Dating from 1827, the book is unbound with an original paper cover. Despite its ornamental coloured frontispiece illustration, its basic cover and thin paper indicates that it would have been produced and sold cheaply.
The orphan in 19th century literature
Orphans feature heavily throughout 19th century literature, from classic fairytales and moralistic chapbooks to seminal novels such as Oliver Twist and Jane Eyre. Unbound by familial ties and the strict ranks of society, the orphan character allowed authors to create a protagonist with greater agency who possessed the freedom for adventure. This literary preoccupation also reflected the century’s social context, which saw vast numbers of parentless children due to poor living conditions, natal care and healthcare in general.

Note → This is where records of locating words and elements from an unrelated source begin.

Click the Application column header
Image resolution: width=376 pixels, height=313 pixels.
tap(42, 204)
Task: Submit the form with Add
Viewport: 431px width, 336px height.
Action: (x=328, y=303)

Motherless Mary is interesting for the fact that it reveals common plot elements and motifs with several other early 19th century orphan stories, suggesting that writers drew on 'stock' elements when composing an orphan character. Some of these include:
- A painted portrait and/or pieces of jewellery that reveal the identity of the orphan’s birth family
- Workhouses and the city as daunting spaces that threaten character, health, and more specifically, virtue
- The orphan typically possesses unswerving mildness, good temper, selflessness, and other saccharine virtues
- A resolved, happy ending where the orphan is adopted and securely placed within an appropriate social order. This typically coincides with a shift from poverty to middle-class comforts
- Use of melodrama and sentimentalism to evoke sympathy and empathy in the reader.
Intriguingly, Charles Dickens’s Oliver Twist incorporates several of these elements. Recall, for instance, the central importance of Agnes’s ring, locket and portrait.